Benderas shows up just in time to see the champagne catch fire (fun fact: champagne isn't flammable), the needle sticking out of the bellhop's leg, the kids drinking and smoking, Salma Hayek dancing in a bikini on TV, and the mattress shoved away to reveal the dead body.
The punchline: As the fire sprinklers go off, drenching the room, Benderas asks "Did they misbehave?"

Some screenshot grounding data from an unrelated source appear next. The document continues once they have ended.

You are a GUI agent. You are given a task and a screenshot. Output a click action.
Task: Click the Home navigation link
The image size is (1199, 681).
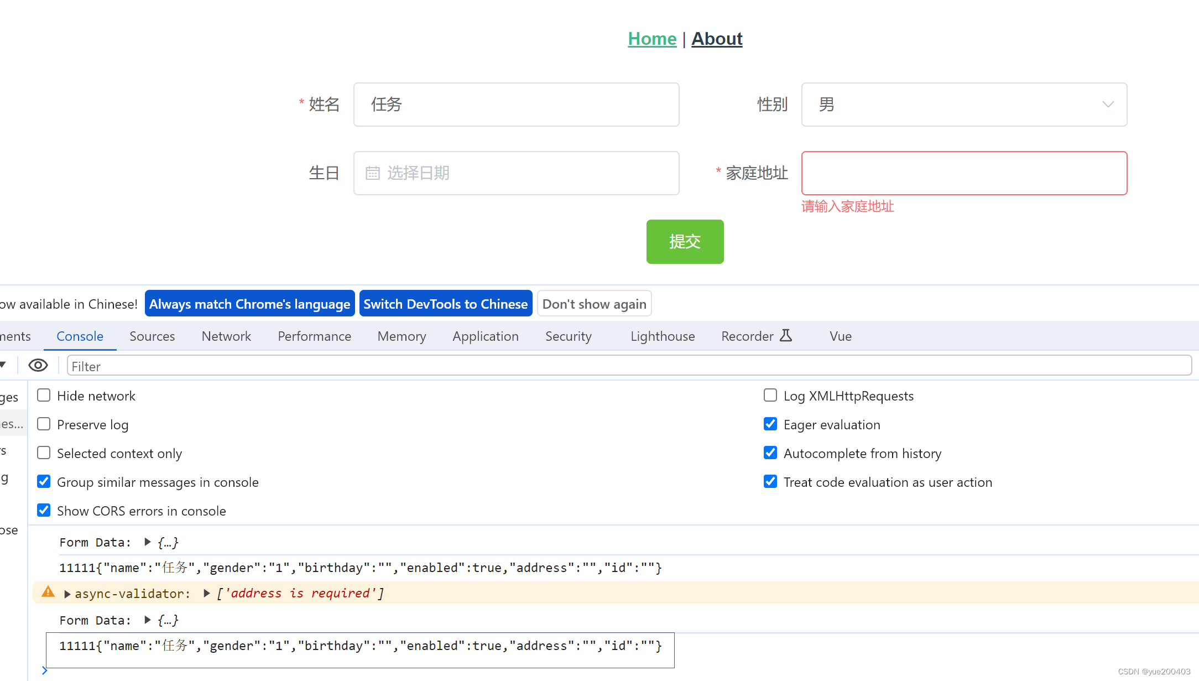651,38
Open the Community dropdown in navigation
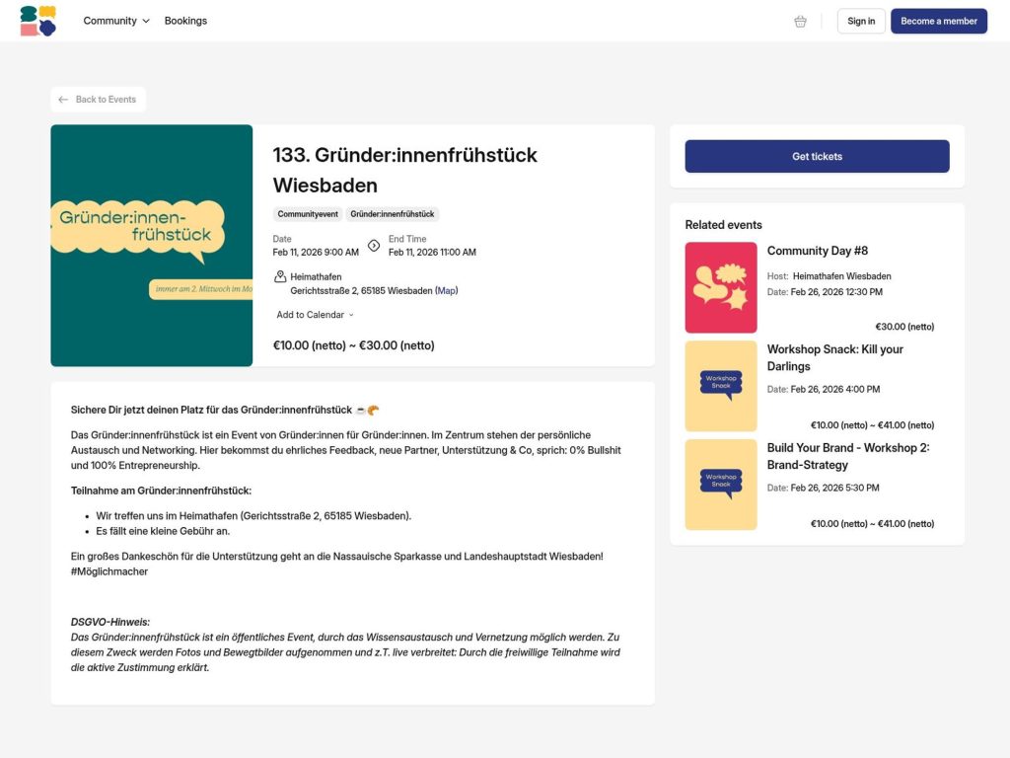The height and width of the screenshot is (758, 1010). point(115,20)
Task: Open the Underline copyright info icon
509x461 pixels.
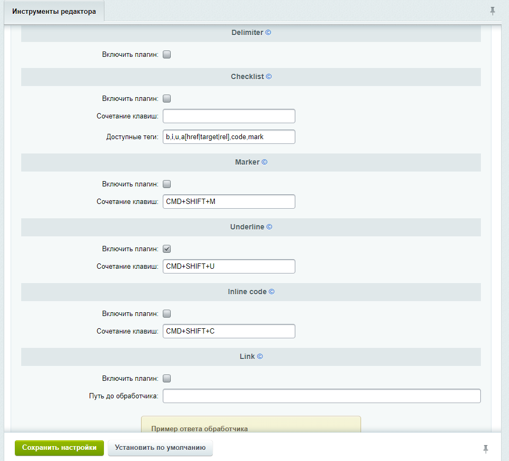Action: tap(269, 227)
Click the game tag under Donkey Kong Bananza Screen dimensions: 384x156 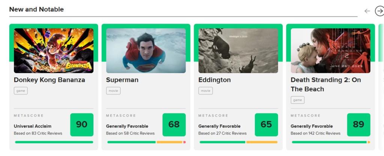click(21, 91)
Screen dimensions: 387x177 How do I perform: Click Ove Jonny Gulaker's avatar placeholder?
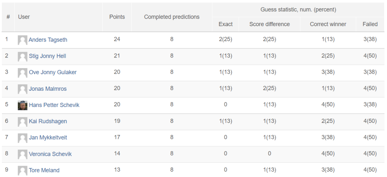pyautogui.click(x=22, y=73)
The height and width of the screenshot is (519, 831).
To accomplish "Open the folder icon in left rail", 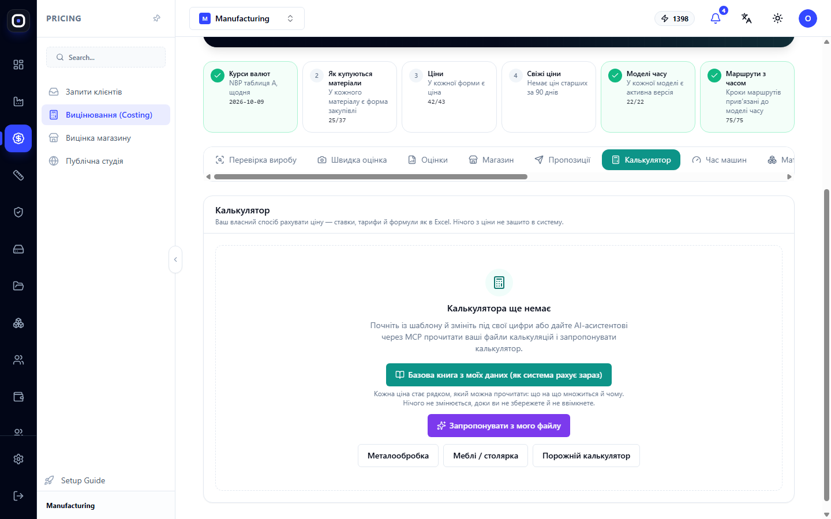I will (x=18, y=286).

I don't know who was directing the scenes in between the main segments, but he looks like a genius in comparison. The bellhop calls up his boss to complain that his evening isn't going so well, only the phone is answered by a chronic pot smoking bubblehead with ADD. After an exchange that lasts entirely too long, the phone is finally handed over to his boss, who promises that she'll be right down to take over if he'll just please handle whatever the celebrity in the penthouse suite wants. If the hotel is ever going to get its glory days back it needs to treat the celebrity guests right, so he grudgingly agrees.
The Man from Hollywood
Written, directed by, and starring Quentin Tarantino, and featuring an uncredited Bruce Willis.
Like pretty much everything else Quentin Tarantino does, this takes forever to get where it's going, wandering around more or less at random until it finally stumbles into a conclusion. Terrantino even pokes fun at himself by admitting this halfway through the segment. The bellhop is asked to bring up a few things to the penthouse suite... a cutting board, a meat cleaver, a ball of twine, three nails, a donut, and a club sandwich (two of the guests were hungry). The nails, twine, cutting board, and meat cleaver are needed so that they could play out a scene from an old Alfred Hitchcock episode (passport says: in the original episode, the nails and twine were to secure the hand to the board, but here they are discarded as unnecessary).
When this segment finally stops wandering around and finds some direction, it makes the whole segment worth waiting through. Unfortunately it can't save the whole film.